The You Docs: Do you suffer from the ‘doorway effect’?

12:00am on Jan 9, 2012

If there’s one thing we You Docs would swear on our diplomas — no research needed — it’s that you, us and everyone from China to Chicago has walked into a room and had no idea why you’re there. You curse having the memory of a mosquito (or just curse).

Well, get this. Two memory researchers have determined why it happens. It’s called (try to remember this) the doorway effect.

Example: You walk across the room to get this newspaper. No problem.

But if you walk through a doorway to another room to get it, zap, your memory is Windexed. You arrive clueless.

Why? When you cross the room, your surroundings don’t change.

When you go through a doorway, you enter a new space. Your brain auto-purges info you needed in the old room (go get the newspaper) so it can cope with the new room’s demands (watch out for the cat!).
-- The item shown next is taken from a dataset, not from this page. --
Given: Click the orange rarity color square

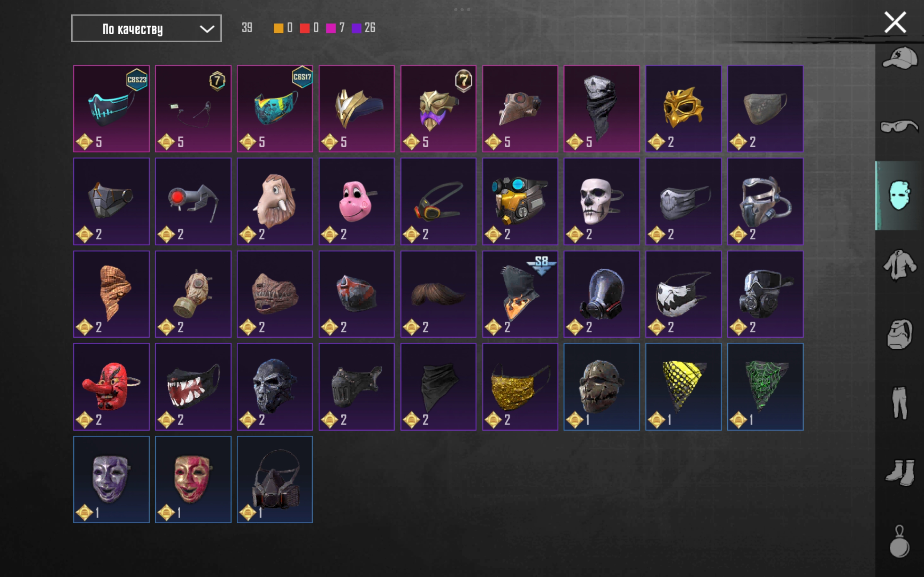Looking at the screenshot, I should 278,28.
Way back, this was handy if you were leaving the safe cave for T. rex territory. It still is, if you’re leaving your desk for a meeting, or your cozy bedroom for a slippery bathroom to stop the twins’ water war. But going to get the paper? Not so much.

“So,” you ask, “what’s the fix, You Docs?” We didn’t forget. There just isn’t one, short of never exiting a room without writing down why. Yeah, we’re not doing that either.

Here’s the upside: Every second trip gets you (us, too) closer to your 10,000-steps-a-day goal.

Go get your pedometer. Maybe write it down first.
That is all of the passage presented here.